▶ Document passage:
Abstract
Introduction
Recently, NAND Flash memory has become the main storage media for embedded devices, such as PDAs and music players. NAND Flash memory is now also being used in systems ranging from laptop and desktop computers to enterprise-scale storage servers. NAND Flash memory offers a number of benefits over the conventional hard disk drives (HDDs). These benefits include lower power consumption, lighter weight, higher resilience to external shock, the ability to sustain hotter operating regimes, and faster access times (with some exceptions that arise due to random writes). Unlike HDDs, NAND flash memory based Solid-State Disks (SSDs) have no mechanical moving parts, such as a spindle and voice-coil motors. Despite these benefits, a storage system designer needs to carefully consider the use of SSDs because they also have some notable weaknesses. The main weaknesses of SSDs include a higher price ($/GB) than HDDs, writes being 4-5 times slower than reads, slowdown in device throughput during periods of garbage collection that are hastened by small, random writes [14] , and limited lifetime (10K-1M erase cycles per block) [4] .
In order to overcome the limitations described above, a variety of complementary approaches have been proposed. For example, Multi-level Cell (MLC) technology gives higher density and cost per GB than Single-level Cell (SLC) [19] . The downside of MLC is that read and write times of MLC are slower. Consequently, there are current attempts to employ combinations of SLC and MLC Flash chips in SSDs. Numerous techniques for efficient address translation, garbage collection, and wear-leveling in the Flash Translation Layer (FTL) (more details in Section 2) have been explored to improve the performance of the SSD devices and/or providing longer lifetimes.
The design and implementation of cost efficient, reliable SSDs requires faithful and accurate evaluation test-beds for evaluating new algorithms for specific software components (such as those that constitute the FTL) within different hardware configurations of the SSD before implementing them in the actual firmware. The fact that significant aspects of the techniques employed within SSDs are unknown to the pubic due to technology property issues further adds to the urgency of having such a test-bed for SSD research. With this motivation, we have designed and developed a simulation infrastructure. Here are the salient features and contributions of our work.

▶ Material shown:
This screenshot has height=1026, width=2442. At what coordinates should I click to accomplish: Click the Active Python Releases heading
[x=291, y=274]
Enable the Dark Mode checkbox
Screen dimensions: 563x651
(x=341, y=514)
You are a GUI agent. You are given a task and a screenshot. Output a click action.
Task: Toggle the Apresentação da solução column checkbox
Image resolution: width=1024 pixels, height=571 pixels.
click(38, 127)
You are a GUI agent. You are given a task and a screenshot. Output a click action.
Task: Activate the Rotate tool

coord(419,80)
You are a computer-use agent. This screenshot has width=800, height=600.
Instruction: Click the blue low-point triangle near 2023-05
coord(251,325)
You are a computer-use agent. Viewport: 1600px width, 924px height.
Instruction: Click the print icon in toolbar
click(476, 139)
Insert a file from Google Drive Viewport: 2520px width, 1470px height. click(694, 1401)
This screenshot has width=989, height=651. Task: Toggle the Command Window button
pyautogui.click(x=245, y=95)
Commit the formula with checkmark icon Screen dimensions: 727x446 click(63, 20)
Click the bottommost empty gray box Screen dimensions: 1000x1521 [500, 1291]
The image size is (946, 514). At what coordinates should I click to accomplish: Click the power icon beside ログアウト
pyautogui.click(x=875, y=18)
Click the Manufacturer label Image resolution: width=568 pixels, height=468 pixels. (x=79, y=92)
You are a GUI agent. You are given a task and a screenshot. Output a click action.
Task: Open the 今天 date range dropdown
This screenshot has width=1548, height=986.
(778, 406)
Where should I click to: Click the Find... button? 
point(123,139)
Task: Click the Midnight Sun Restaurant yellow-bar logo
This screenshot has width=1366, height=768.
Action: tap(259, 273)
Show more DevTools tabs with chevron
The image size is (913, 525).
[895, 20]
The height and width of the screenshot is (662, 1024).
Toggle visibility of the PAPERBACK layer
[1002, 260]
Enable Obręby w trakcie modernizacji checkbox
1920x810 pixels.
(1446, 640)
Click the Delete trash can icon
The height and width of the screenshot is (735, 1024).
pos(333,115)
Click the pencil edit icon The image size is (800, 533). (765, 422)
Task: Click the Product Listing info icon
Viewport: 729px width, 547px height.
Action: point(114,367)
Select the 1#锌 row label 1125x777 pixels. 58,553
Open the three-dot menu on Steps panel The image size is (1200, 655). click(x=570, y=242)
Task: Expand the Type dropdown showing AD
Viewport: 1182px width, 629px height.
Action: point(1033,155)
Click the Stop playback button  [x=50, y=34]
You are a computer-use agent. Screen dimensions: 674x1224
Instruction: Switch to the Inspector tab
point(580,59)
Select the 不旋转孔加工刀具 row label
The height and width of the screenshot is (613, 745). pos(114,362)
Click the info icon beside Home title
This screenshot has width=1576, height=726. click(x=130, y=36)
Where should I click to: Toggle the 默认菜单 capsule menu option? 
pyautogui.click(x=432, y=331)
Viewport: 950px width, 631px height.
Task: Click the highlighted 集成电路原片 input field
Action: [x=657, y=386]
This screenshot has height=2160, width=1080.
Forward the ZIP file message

▶ Exercise requirements: For each statement below, say yes or no to whether it agrees with the introduction on NAND Flash storage, and quote the words from the introduction that decide it. (a) On SSDs, writes take longer than reads. (b) MLC offers faster read and write times than the alternative it is compared with. (c) SSDs contain a spindle motor.

▶ Exercise output:
(a) Yes: "writes being 4-5 times slower than reads"
(b) No: "The downside of MLC is that read and write times of MLC are slower."
(c) No: "have no mechanical moving parts, such as a spindle and voice-coil motors"